**What you will do:** Copy the rows below word for word, beginning at the line containing "Task: Open the Data Editor (Edit) icon" and ending at the line containing "Looking at the screenshot, I should tap(376, 11).", with both of those lines included.

**Dataset records:**
—————

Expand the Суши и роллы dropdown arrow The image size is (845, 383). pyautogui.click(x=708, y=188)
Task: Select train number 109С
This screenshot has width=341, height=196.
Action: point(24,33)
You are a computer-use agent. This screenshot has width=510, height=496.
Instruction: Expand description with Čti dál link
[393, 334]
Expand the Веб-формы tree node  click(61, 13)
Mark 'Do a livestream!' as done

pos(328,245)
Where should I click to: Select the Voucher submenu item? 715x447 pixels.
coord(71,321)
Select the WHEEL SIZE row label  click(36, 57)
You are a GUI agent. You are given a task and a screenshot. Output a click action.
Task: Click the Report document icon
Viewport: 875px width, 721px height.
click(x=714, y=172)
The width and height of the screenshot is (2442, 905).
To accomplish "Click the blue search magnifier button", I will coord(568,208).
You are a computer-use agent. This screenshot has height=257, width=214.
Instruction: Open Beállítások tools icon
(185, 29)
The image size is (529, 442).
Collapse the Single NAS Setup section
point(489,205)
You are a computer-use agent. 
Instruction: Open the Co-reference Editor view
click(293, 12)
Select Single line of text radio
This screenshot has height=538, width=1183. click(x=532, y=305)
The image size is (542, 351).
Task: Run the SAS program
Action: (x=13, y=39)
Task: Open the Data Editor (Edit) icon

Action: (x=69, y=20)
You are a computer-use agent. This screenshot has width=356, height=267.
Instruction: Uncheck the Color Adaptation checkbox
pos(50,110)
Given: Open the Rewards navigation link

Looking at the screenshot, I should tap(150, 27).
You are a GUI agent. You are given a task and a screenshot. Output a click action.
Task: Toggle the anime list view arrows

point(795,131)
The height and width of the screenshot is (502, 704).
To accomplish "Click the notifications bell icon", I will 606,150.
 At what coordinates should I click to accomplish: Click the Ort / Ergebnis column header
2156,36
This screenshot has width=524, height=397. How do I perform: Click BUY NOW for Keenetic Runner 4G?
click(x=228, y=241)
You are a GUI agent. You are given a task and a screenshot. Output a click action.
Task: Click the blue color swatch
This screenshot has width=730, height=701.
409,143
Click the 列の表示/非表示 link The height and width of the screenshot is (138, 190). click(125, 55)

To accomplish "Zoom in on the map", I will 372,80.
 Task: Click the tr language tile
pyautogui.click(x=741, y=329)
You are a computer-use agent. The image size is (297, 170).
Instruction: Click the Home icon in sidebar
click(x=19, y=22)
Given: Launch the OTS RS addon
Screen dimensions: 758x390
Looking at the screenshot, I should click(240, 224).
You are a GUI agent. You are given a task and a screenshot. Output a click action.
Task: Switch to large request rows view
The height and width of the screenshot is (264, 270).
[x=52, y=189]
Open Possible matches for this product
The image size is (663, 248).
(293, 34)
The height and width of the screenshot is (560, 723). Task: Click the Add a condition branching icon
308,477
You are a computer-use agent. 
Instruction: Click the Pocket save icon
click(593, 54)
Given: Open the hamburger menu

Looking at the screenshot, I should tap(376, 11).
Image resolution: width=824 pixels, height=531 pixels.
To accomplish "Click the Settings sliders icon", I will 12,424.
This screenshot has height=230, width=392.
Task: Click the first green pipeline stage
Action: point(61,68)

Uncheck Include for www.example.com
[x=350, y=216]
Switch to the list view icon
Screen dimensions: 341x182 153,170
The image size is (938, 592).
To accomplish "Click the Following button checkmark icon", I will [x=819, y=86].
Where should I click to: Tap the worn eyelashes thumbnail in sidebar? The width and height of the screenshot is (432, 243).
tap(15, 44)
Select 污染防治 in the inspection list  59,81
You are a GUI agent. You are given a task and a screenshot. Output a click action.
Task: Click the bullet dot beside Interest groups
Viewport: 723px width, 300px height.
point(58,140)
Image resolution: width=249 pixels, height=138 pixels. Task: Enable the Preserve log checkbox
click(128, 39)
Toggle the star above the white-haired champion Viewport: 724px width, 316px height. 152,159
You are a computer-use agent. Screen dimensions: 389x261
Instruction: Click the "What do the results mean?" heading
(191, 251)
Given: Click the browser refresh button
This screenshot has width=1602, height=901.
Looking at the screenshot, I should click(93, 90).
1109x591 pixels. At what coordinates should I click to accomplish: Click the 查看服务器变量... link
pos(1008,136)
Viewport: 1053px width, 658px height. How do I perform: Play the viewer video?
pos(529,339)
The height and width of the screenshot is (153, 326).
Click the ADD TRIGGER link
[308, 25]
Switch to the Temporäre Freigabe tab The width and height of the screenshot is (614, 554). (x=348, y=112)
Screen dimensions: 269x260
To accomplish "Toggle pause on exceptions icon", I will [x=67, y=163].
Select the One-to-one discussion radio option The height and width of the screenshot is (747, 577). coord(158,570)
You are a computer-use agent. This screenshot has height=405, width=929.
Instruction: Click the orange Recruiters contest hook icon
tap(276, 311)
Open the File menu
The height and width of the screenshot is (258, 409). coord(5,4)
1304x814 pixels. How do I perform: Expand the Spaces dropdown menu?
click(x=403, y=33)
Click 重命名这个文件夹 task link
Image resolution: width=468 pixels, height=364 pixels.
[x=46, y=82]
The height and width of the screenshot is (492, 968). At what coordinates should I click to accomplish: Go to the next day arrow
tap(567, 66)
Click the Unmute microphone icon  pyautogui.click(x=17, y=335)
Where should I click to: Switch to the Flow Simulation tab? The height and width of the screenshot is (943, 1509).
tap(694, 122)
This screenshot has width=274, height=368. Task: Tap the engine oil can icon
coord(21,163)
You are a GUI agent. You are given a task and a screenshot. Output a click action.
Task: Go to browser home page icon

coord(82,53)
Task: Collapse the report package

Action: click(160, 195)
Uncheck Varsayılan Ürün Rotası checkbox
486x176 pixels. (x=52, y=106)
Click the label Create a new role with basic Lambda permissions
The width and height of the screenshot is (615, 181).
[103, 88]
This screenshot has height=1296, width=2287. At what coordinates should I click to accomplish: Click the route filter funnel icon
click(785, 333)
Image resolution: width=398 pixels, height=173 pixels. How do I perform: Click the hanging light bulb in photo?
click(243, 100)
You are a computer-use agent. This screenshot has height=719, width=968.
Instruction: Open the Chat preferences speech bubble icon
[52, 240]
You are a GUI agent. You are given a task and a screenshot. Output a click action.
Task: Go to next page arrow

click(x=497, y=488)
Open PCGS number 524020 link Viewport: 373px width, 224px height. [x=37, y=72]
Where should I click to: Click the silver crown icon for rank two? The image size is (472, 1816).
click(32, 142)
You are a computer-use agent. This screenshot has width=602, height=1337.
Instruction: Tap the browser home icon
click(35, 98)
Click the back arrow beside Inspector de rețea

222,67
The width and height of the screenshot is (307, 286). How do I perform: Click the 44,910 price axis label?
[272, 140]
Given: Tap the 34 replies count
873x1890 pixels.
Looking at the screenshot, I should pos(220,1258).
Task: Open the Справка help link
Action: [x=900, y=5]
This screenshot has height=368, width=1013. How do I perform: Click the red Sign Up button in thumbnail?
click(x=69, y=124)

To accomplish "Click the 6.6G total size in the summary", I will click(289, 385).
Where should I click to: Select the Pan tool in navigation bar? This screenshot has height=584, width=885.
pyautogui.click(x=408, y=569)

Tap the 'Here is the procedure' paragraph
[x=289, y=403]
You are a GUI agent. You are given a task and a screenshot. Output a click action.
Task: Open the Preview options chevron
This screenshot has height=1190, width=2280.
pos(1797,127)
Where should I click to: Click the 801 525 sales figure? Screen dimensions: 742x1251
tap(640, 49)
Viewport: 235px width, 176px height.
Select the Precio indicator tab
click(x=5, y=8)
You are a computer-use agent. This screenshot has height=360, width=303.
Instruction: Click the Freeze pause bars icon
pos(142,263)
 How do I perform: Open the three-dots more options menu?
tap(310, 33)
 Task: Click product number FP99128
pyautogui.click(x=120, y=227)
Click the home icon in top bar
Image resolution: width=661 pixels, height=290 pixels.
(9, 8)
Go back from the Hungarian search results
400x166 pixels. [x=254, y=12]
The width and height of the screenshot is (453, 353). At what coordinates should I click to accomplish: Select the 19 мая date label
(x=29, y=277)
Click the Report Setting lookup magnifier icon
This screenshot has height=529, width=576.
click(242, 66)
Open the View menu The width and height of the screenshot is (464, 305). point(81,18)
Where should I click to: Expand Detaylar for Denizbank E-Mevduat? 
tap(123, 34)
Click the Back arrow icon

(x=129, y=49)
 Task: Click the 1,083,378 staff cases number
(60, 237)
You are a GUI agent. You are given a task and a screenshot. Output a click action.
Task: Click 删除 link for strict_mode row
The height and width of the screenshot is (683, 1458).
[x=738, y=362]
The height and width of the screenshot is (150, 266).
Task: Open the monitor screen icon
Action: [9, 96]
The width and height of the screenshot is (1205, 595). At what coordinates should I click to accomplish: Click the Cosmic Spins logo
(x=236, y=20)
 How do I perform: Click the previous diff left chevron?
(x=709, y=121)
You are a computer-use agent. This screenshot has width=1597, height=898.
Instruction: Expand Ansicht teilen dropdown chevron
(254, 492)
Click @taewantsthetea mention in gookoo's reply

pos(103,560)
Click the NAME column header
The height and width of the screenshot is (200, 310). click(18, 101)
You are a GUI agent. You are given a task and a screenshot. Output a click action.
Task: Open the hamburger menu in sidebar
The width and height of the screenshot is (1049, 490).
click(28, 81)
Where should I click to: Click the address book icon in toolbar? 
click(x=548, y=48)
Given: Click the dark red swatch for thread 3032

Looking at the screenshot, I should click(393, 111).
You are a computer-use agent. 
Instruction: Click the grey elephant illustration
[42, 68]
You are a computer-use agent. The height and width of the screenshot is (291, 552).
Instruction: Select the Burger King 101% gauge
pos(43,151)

—————

**Response to this exercise:**
Task: Open the Data Editor (Edit) icon

Action: (x=69, y=20)
You are a computer-use agent. This screenshot has width=356, height=267.
Instruction: Uncheck the Color Adaptation checkbox
pos(50,110)
Given: Open the Rewards navigation link

Looking at the screenshot, I should tap(150, 27).
You are a GUI agent. You are given a task and a screenshot. Output a click action.
Task: Toggle the anime list view arrows

point(795,131)
The height and width of the screenshot is (502, 704).
To accomplish "Click the notifications bell icon", I will 606,150.
 At what coordinates should I click to accomplish: Click the Ort / Ergebnis column header
2156,36
This screenshot has width=524, height=397. How do I perform: Click BUY NOW for Keenetic Runner 4G?
click(x=228, y=241)
You are a GUI agent. You are given a task and a screenshot. Output a click action.
Task: Click the blue color swatch
This screenshot has width=730, height=701.
409,143
Click the 列の表示/非表示 link The height and width of the screenshot is (138, 190). click(125, 55)

To accomplish "Zoom in on the map", I will 372,80.
 Task: Click the tr language tile
pyautogui.click(x=741, y=329)
You are a computer-use agent. The image size is (297, 170).
Instruction: Click the Home icon in sidebar
click(x=19, y=22)
Given: Launch the OTS RS addon
Screen dimensions: 758x390
Looking at the screenshot, I should click(240, 224).
You are a GUI agent. You are given a task and a screenshot. Output a click action.
Task: Switch to large request rows view
The height and width of the screenshot is (264, 270).
[x=52, y=189]
Open Possible matches for this product
The image size is (663, 248).
(293, 34)
The height and width of the screenshot is (560, 723). Task: Click the Add a condition branching icon
308,477
You are a computer-use agent. 
Instruction: Click the Pocket save icon
click(593, 54)
Given: Open the hamburger menu

Looking at the screenshot, I should tap(376, 11).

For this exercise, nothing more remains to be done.